Effect of cutting and vibration parameters on the cutting performance of 7075-T651 aluminum alloy by ultrasonic vibration

Abstract

The purpose of this study was to investigate the effects of the cutting and vibration parameters on the machining performance of 7075-T651 aluminum alloy in an unidirectional ultrasonic vibration cutting. Simulation experiments were performed using the AdvantEdge finite element analysis software. The results showed that as the cutting speed and feed rate increased, the cutting force and cutting temperature of the ultrasonic vibrations in the x- and y-directions increased. As the amplitude and frequency increased, they decreased accordingly. The highest temperatures of the rake and relief of the tool were located 0.01–0.02 mm from the cutting edge.

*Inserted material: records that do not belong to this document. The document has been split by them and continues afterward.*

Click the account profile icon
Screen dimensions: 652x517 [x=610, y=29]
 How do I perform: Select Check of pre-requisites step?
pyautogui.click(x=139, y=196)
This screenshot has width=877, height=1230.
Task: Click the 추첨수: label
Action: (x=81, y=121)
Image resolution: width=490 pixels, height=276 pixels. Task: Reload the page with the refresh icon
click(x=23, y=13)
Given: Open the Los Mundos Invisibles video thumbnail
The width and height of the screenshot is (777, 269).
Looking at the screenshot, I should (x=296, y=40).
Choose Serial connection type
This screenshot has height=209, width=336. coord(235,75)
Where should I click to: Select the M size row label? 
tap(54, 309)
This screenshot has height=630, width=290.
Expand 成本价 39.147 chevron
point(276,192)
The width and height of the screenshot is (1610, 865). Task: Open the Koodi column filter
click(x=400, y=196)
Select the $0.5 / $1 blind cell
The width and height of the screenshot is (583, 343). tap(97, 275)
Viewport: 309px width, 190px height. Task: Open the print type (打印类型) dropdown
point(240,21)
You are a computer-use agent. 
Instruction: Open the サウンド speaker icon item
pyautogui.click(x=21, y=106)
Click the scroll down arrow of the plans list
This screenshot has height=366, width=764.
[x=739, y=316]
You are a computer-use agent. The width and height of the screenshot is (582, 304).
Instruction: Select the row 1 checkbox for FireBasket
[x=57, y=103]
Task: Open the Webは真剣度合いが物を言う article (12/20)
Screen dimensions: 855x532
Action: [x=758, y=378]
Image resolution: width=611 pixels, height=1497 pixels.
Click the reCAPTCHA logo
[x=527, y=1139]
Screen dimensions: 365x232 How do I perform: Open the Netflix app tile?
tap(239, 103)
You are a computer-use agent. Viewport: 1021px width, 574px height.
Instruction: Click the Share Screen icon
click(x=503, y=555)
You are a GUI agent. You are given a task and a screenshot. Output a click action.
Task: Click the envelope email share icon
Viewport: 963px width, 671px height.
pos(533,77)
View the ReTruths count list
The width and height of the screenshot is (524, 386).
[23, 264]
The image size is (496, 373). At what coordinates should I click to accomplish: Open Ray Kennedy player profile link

With the change in the cutting and vibration parameters, the residual stress curve had a “spoon-shaped” distribution. When the cutting parameters were increased, the magnitude of the residual stress and the depth of the layer increased to a certain extent. With the increase in the vibration parameters, the change in the residual stress value of the ultrasonic vibration in the x direction was small, whereas the residual stress value of the ultrasonic vibration in the y direction increased accordingly. y-direction ultrasonic vibration and conventional cutting experiments were performed on the workpiece. The simulation values of the y-direction ultrasonic vibration cutting agreed well with the experimental values. At the same time, compared with conventional cutting, the ultrasonic vibration cutting exhibited a greatly reduced cutting force and cutting temperature.